PROVIDED PASSAGE Start Marker

Closure (Topology) — Project Hematite

If you start with an open interval like $(0, 1)$ and ask “what is the smallest closed set that contains it?”, the answer is immediately $[0, 1]$ — you just need to throw in the two missing endpoints. The closure generalises this “seal it up” operation to any subset of any topological space. Unlike the metric-space intuition of “add the limit points,” the topological definition requires no distances: it works purely with open sets.

Three equivalent definitions

Let $(X, \tau)$ be a topological space and $A \subseteq X$ . The closure of $A$ , written $\overline{A}$ (or $\operatorname{cl}(A)$ ), can be defined in three equivalent ways.

PROVIDED PASSAGE End Marker
DATASET CONTENT Start Marker

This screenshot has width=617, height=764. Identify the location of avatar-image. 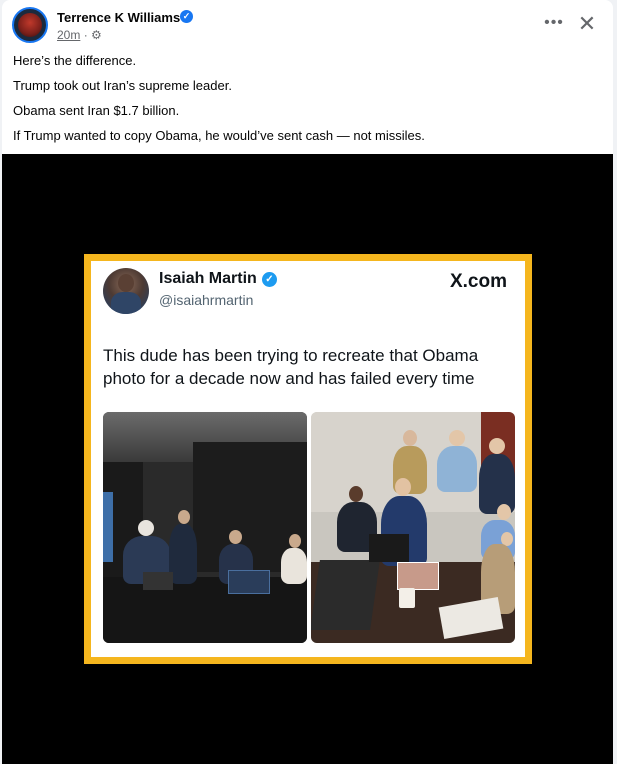
(30, 25).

DATASET CONTENT End Marker

INSTRUCTION 1: In the closure passage, what does the topological definition work with instead of distances?
INSTRUCTION 2: Reproduce the closure passage starting at "If you start" and ending at "with open sets.", renaming "endpoints" to "boundary points".

EXERCISE RESULT 1: It works purely with open sets.

EXERCISE RESULT 2:
If you start with an open interval like $(0, 1)$ and ask “what is the smallest closed set that contains it?”, the answer is immediately $[0, 1]$ — you just need to throw in the two missing boundary points. The closure generalises this “seal it up” operation to any subset of any topological space. Unlike the metric-space intuition of “add the limit points,” the topological definition requires no distances: it works purely with open sets.